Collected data
----------------
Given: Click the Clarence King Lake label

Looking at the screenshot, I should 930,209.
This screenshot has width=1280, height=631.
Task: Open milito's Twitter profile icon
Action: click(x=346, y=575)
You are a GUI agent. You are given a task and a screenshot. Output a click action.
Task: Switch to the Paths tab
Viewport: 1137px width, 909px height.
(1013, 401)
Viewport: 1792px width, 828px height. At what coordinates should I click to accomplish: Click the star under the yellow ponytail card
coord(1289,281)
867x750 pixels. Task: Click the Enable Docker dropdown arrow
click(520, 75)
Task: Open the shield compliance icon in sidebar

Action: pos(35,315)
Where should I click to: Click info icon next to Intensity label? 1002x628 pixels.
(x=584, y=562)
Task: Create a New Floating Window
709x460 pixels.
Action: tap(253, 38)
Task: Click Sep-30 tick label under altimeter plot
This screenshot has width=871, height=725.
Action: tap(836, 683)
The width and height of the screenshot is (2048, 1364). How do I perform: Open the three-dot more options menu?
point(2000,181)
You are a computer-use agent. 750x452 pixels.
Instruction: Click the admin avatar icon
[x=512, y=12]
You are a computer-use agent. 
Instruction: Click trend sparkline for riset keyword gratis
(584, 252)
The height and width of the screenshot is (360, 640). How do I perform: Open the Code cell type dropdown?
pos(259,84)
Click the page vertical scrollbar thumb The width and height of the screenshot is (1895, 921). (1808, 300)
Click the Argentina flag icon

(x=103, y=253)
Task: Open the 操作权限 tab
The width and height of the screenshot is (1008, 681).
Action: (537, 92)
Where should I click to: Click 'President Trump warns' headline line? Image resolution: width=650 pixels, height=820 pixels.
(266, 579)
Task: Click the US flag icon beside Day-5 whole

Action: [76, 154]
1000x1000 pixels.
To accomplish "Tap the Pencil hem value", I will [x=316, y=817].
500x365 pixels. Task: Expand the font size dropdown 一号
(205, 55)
----------------
TASK PROMPT: Please copy every line of the records above in which "agent" appears.

OUTPUT OF THE EXERCISE:
You are a GUI agent. You are given a task and a screenshot. Output a click action.
You are a computer-use agent. 750x452 pixels.
You are a computer-use agent. 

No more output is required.